N6-Methyladenosine（m6A）修饰在病毒感染复制及肿瘤进展起重要作用。EBV感染及潜伏促进鼻咽癌发生发展，但m6A修饰对EBV感染及鼻咽癌的作用与机制不清。课题组前期发现m6A识别蛋白YTHDF1在鼻咽癌中高表达并与患者预后不良相关；沉默或敲除YTHDF1可促进EBV复制激活因子BRLF1、BZLF1及核酸复制关键基因EBNA1的表达及病毒复制，MeRIP-seq分析EBV部分基因可以被m6A修饰，质谱发现YTHDF1与促RNA降解蛋白RNA解旋酶DDX17结合，沉默DDX17可促进EBV的激活和复制。推测YTHDF1通过识别病毒RNA m6A修饰并促进其降解而维持鼻咽癌中EBV基因组及其表达的稳态，从而促进鼻咽癌进展。本项目将深入探讨病毒RNA m6A修饰及其在EBV潜伏和致癌中的作用和机制，阐明YTHDF1介导RNA降解新机制及致癌机制，为发现鼻咽癌防控新靶点奠定基础。
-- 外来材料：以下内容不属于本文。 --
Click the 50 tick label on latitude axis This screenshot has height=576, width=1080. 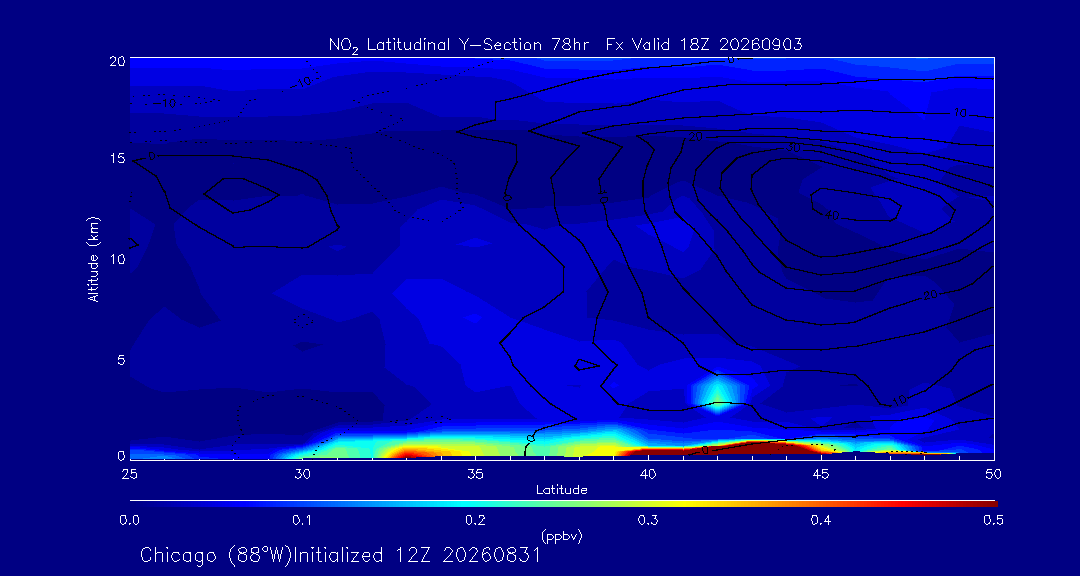[993, 474]
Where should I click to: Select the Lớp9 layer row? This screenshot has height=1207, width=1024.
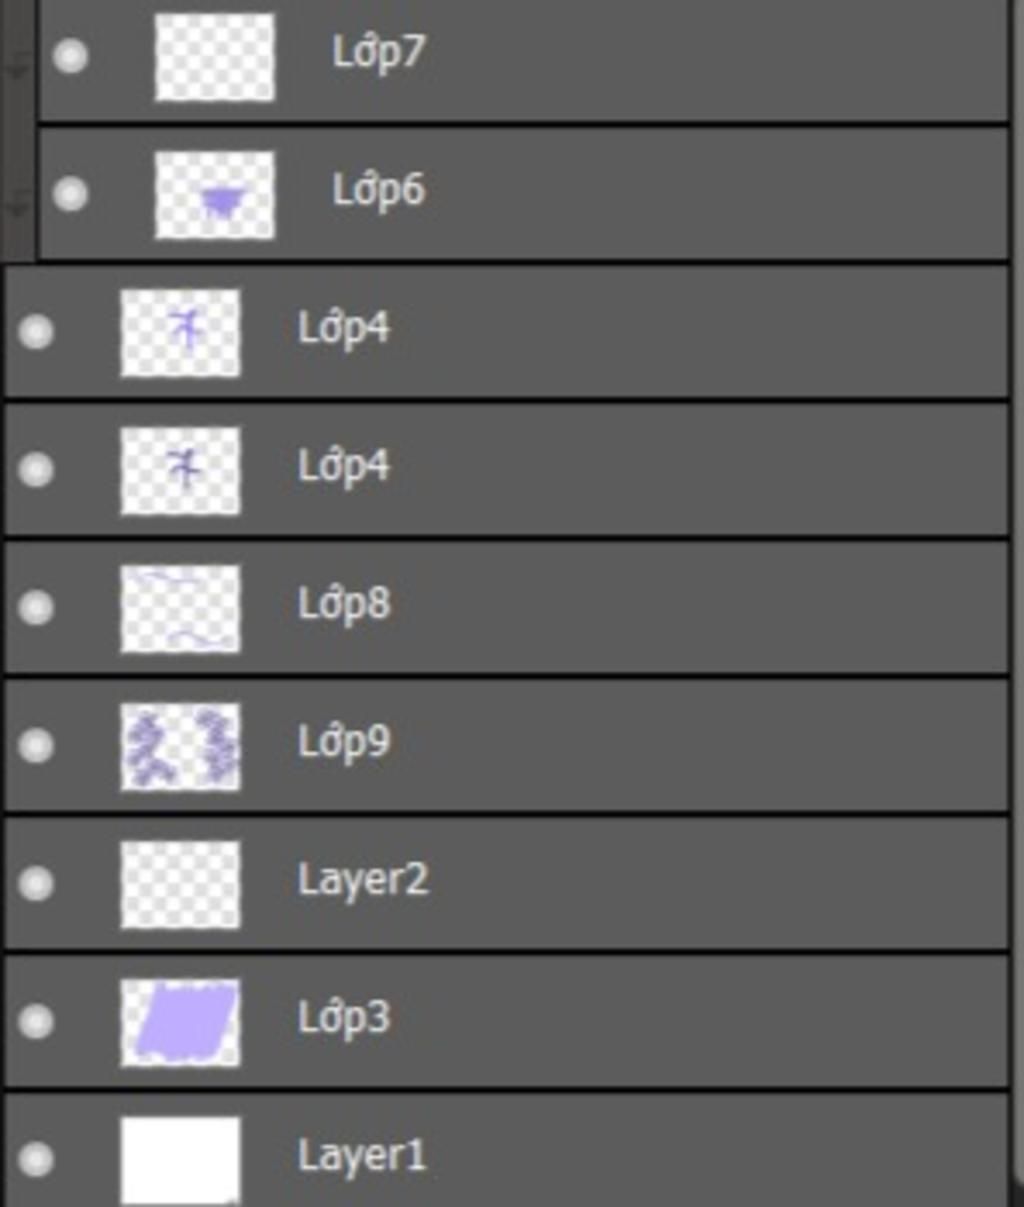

N6-Methyladenosine (m6A) modification in RNAs plays critical roles in virus infection and replication, and cancer development and progression. EBV latent infection promotes nasopharyngeal carcinoma (NPC) progression, but whether m6A modification plays roles in EBV infection and NPC progression is not clear. We found higher expression of m6A recognized protein YTHDF1 was related with worse prognosis of NPC patients, and knocking down YTHDF1 promoted the expression of EBV immediate-early genes (BRLF1 and BZLF1) and EBV genome replication gene EBNA1 and virus replication. MeRIP-seq data found EBV genes, such as BRLF1, BZLF1 and EBNA1, could be m6A-modified. Co-Immunoprecipitation and Mass spectrum found YTHDF1 could interact with RNA helicase DDX17, which promoted RNA degradation. Knocking down DDX17 promoted EBV re-activation and replication. Therefore, we speculate that YTHDF1 recognizes m6A-modified RNA of EBV genes for degradation, thus maintaining EBV homeostasis in NPC and further promoting NPC progression. Thus, in this proposal, we aim to illuminate the relationship of m6A modification of EBV expressed mRNAs, EBV infection and NPC tumorigenesis. Besides, we hope to investigate the novel mechanisms of YTHDF1 in the promotion of RNA degradation and NPC progression, and to identify a potential diagnostic and therapeutic target for NPC.